NCT number NCT00993486
Other study ID # CR-GVH-001
Secondary ID
Status Completed
Phase Phase 1/Phase 2
First received October 9, 2009
Last updated June 19, 2013
Start date January 2005
Est. completion date April 2013

Study information

Verified date June 2013
Source Kiadis Pharma
Contact n/a
Is FDA regulated No
Health authority Canada: Health Canada
Study type Interventional

Clinical Trial Summary

The purpose of this study is to determine the maximum tolerated dose and evaluate the safety of the administration of donor lymphocytes depleted of alloreactive T-cells following a stem cell transplant from a related, haploidentical donor, in patients with severe hematologic malignancies.


Description:

Allogeneic stem cell transplantation is the treatment of choice for many patients with leukemia and other hematologic malignancies. However, a major limitation of this therapy is that for a significant number of patients no fully HLA-matched donor can be found. The application of partially HLA-matched (haploidentical) family donors, who are virtually always available, has some complications. If there is no T-cell add-back it increases the risk for life-threatening infections and disease relapse, while in case of T-cell add-back the risk of graft-versus-host disease is raised.

Kiadis Pharma has developed a method to selectively deplete host alloreactive T-cells through photodynamic therapy, using TH9402 ex vivo. The donor lymphocyte preparation depleted of functional alloreactive T-cells (ATIR) are administered to the patient 4-6 weeks after the stem cell transplant. This method enables early immune reconstitution while preventing graft-versus-host disease.


Recruitment information / eligibility

Status Completed
Enrollment 19
Est. completion date April 2013
Est. primary completion date October 2008
Accepts healthy volunteers No
Gender Both
Age group 18 Years to 50 Years
Eligibility Inclusion Criteria:

- Any of the following hematologic malignancies: very high risk leukemia, acute leukemia, chronic myeloid leukemia (CML), lymphoma, multiple myeloma (MM), myelodysplastic syndrome (MDS)

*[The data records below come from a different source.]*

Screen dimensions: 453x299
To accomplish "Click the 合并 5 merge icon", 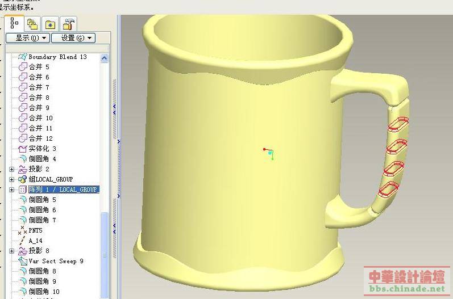I will coord(23,67).
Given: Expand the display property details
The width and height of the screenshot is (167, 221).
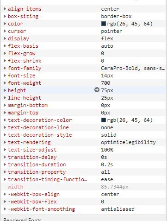Looking at the screenshot, I should point(5,38).
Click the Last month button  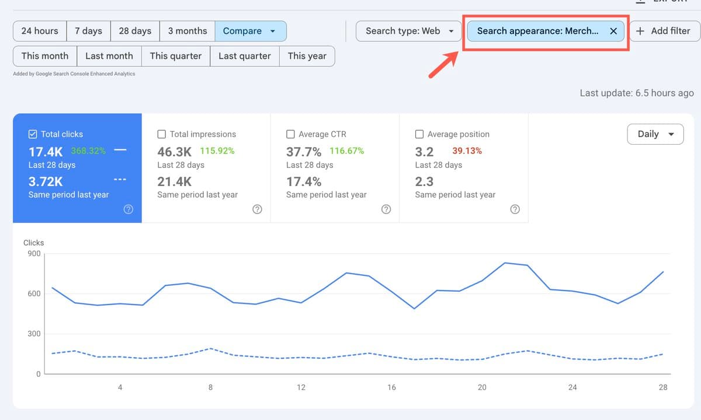pyautogui.click(x=109, y=56)
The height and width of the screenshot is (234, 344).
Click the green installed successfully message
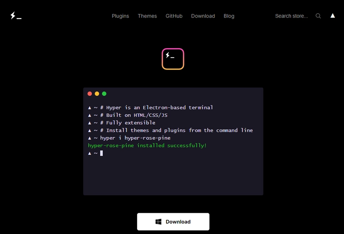[x=147, y=145]
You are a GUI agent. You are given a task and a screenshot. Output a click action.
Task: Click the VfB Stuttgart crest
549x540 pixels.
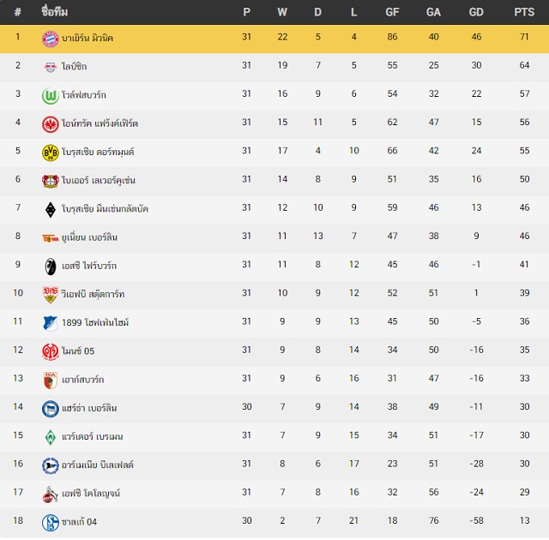pos(51,295)
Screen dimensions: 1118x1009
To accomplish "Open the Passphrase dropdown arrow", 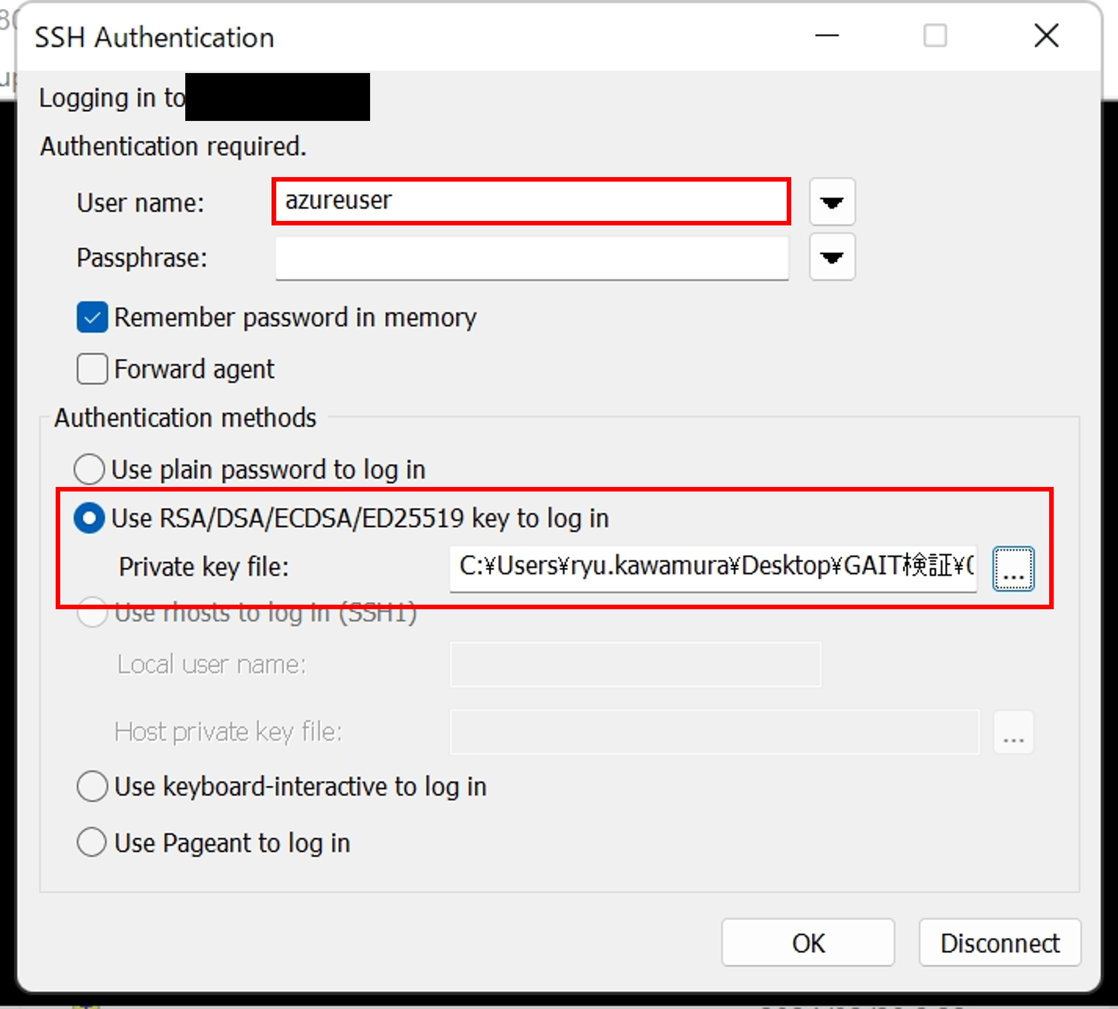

- Incompatibility at two to three loci (HLA-A, B and/or DR) or a single DR locus of the unshared haplotype between the donor and recipient

- Life expectancy of at least 3 months

- Satisfactory performance status (ECOG = 2);

Exclusion Criteria:

- Possibility of performing an allogeneic transplant with an HLA (human leukocyte antigen) matched sibling donor

- Availability of an 6/6 HLA-A, B and DRB1 matched unrelated donor within 2-3 months;

- Pregnancy

- Viral hepatitis (B or C)

- Active serious infectious process

- HIV positivity;

- Systemic dysfunction (cardiac, pulmonary, hepatic and renal) contra-indicating allogeneic stem cell transplantation

- Prior allogeneic transplantation

- Prior autologous transplantation within twelve months of baseline visit

- Any abnormal condition or laboratory result that is considered by the principal investigator capable of altering patient condition or study outcome

- Active central nervous system (CNS) disease at baseline

- Participation in a trial with an investigational agent within 30 days prior to entry in the study

- Malignant cells in circulating peripheral blood (> 25%)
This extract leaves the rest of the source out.